Quando uscirono i primi rumors e le immagini del nuovo setting (il centro commerciale attorno a cui girano tutte le vicende della stagione) innamorarmi dell’estate di Hawkins è stato, tuttavia, inaspettatamente semplice.

La mia idea era dunque quella di combattere le malinconiche serate estive a colpi di cinema in piazza, giochi di ruolo e Stranger Things. Dovevo immaginare che il binge watching era dietro l’angolo e che la malinconia dell’estate avrebbe lasciato troppo poco tempo e spazio a una sparaflashosa nostalgia al neon.

Il sentimento nostalgico è in questo caso rivolto agli eighties, un decennio che gran parte del pubblico di Stranger Things (compreso chi scrive) vive solo di riflesso ma che oggi sente più che mai. L’invenzione della nostalgia, come la chiamerebbe Emiliano Morreale, è un meccanismo compensativo manifestatosi soprattuto nei momenti di crisi e di passaggio. La stessa reaganomics dell’America anni Ottanta reggeva su un neo-conservatorismo che rievocava ad ogni cantone e in maniera spettacolare gli ideali di famiglia tradizionale, di patriottismo e paura dell’esterno. Un paese pulito in cui l’autorità non era sfidata da opposizioni razziali, sessuali o politiche.

Una sicurezza su schermo che in Italia arrivava con la prima televisione privata.

È l’America sognata dal nuovo Bob Newby, il russo Alexei (Alec Utgoff), un gioco truccato sulla cui rappresentazione questa terza stagione punta in maniera più marcata rispetto alle precedenti.

Laddove Stranger Things è sempre stato una strizzata d’occhio alla cultura di riferimento, con particolare attenzione al cinema di quegli anni, la terza stagione sembra invece focalizzarsi proprio sulla retorica bellicosa e il patriottismo fai-da-te tipico del contesto politico in questione.
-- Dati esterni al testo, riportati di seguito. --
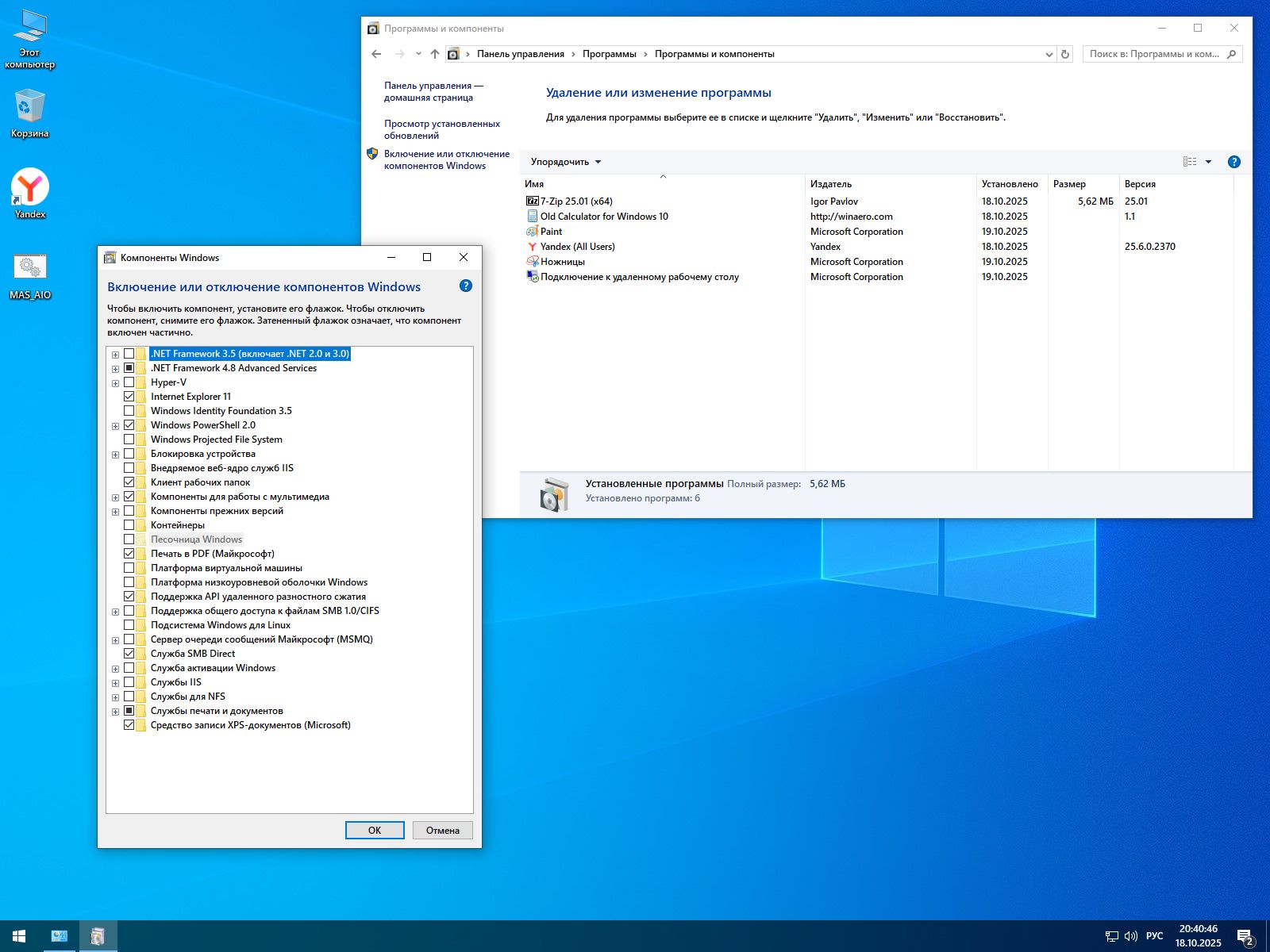Screen dimensions: 1270x952
Task: Expand the Службы IIS tree node
Action: pyautogui.click(x=115, y=683)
Decenni di tensioni tra USA e Urss vennero suggellati sul finire del sup secondo mandato, ma fino a poco prima Reagan stesso parlava dei sovietici in termini di Impero del male e invitava alla Casa Bianca Sylvester Stallone, eroe cinematografico antisovietico per eccellenza (Pensiamo a Rambo 2 o Rocky IV). Nei suoi discorsi ufficiali il presidente rievocava l’immaginario del grande schermo, citando Star Wars o John Rambo stesso, faceva quello che Stranger Things fa oggi a livello di entertainment e lettura del passato riproponendo un’idea di America patinata dove, che sia il sottosopra o i russi malvagi nel sottosuolo, il male viene sempre da fuori.

La differenza sta nella critica consapevole della serie che non tradisce tuttavia la verosomiglianza dei costumi e delle convinzioni dei protagonisti, e passa quindo l’idea del centro commerciale come vero nuovo mostro della serie, dell’America di Reagan come un film spettacolare ma pur sempre finzionale, programmato, programmabile e, lo abbiamo detto all’inizio, sparaflashoso.

Tra nuovi personaggi, approfondimenti di quelli vecchi e dolorosi addii Stranger Things 3 sorprendentemente funziona e quella che su carta non può essere evidentemente una never ending story riesce a tirare fuori un altro ragno gigante di carne dal cilindro.

Una replica a “A pane e reaganomics. La recensione di Stranger Things 3”

  1. […] anni Ottanta e in particolare alla cultura Geek, Horror e fantascientifica. Nella mia ultima recensione su Stranger Things mi sono soffermato su un leggero cambiamento di rotta rilevato nell’ultimo capitolo della […]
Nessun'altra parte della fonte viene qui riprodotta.